Una de las metáforas habituales de Angelopoulos que aparece en El paso suspendido de la cigüeña (película que es pura alegoría) es la del viaje, ya sea interior o exterior, como símbolo de la vida. En la película, ese viaje tiene lugar a bordo de vehículos decadentes, o de trenes que llegan hasta esa ciudad fronteriza, o que sirven de vivienda, como fin del viaje y fin de la vida. También el río, otro viaje; ese río, impetuoso o sosegado, pero cargado de vida, y que sin embargo hace de frontera entre dos países o entre los dos amantes que aparecen hacia el final de la película celebrando su boda.
Pero, ¿quién ese ese hombre camaleónico al que todos aseguran haber visto en diferentes lugares?, ¿realmente se puede saber lo que uno es? Y si es el político, ¿por qué se marchó dejándolo todo, esposa incluida? ¿Cuál fue el mecanismo que en un momento dado falló y que provocó un colapso en su vida, convirtiéndole en un exiliado del mundo pero también de sí mismo? ¿Qué ocurriría si los amantes volvieran a encontrarse?, ¿puede seguir la vida como antes, después del paréntesis?
El cine de Angelopoulos no es de los que dan respuestas, sino más bien todo lo contrario, deja preguntas en el aire, acaso irresolubles entre la bruma, a sabiendas de que la vida es ese paisaje desolado, frío y húmedo, en que cohabitan la incertidumbre y el silencio, donde ocasionalmente (y solo ocasionalmente) aparece un rayo de sol. Y mientras, una brigada de hombres ataviados con uniformes amarillos se encarama en lo alto de los postes telefónicos, intentando restablecer la comunicación…


El 24 de enero de 2012 Theo Angelopoulos fue arrollado por una moto mientras cruzaba una avenida en la periferia ateniense.

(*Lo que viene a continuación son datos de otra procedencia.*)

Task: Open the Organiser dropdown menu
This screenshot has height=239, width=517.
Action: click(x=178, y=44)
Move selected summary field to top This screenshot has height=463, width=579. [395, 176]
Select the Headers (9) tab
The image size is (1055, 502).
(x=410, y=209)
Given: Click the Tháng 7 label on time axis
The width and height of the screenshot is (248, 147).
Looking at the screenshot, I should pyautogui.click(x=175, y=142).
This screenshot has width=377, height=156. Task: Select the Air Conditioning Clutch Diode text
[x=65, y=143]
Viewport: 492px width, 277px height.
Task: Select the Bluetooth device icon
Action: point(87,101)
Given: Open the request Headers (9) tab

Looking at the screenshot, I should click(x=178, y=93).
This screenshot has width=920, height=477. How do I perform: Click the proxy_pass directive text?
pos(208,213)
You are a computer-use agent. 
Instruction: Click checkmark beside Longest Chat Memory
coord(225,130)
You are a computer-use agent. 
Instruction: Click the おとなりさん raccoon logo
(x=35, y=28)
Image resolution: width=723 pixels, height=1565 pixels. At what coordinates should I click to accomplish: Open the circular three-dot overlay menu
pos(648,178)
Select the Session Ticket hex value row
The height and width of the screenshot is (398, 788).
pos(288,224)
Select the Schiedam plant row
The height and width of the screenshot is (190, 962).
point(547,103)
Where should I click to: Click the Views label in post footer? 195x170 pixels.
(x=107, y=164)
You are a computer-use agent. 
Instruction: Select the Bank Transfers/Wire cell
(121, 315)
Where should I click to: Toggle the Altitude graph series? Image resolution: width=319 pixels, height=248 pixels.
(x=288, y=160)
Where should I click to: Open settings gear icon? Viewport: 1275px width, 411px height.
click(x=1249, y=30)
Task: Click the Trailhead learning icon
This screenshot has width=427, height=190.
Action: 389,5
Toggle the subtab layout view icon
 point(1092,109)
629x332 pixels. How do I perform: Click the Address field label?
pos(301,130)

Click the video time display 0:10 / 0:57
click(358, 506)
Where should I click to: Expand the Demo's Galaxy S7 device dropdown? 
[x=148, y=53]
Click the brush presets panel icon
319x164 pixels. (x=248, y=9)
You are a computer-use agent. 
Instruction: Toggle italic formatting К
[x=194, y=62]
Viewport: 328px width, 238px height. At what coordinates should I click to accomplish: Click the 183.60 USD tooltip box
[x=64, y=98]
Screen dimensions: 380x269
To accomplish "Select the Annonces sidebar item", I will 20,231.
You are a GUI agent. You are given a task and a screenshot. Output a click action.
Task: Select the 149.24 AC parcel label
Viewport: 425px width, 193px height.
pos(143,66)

Se hallaba buscando localizaciones para su próxima película, El otro mar, sobre los efectos de la crisis en Grecia. Pero Theo Angelopoulos no murió ese frío día de enero: aquel accidente ridículo fue solo el inicio de un plano-secuencia, uno largo y silencioso… Como decía el viejo verso olvidado: "No olvides que ha llegado la hora de viajar. El viento se lleva tus ojos lejos".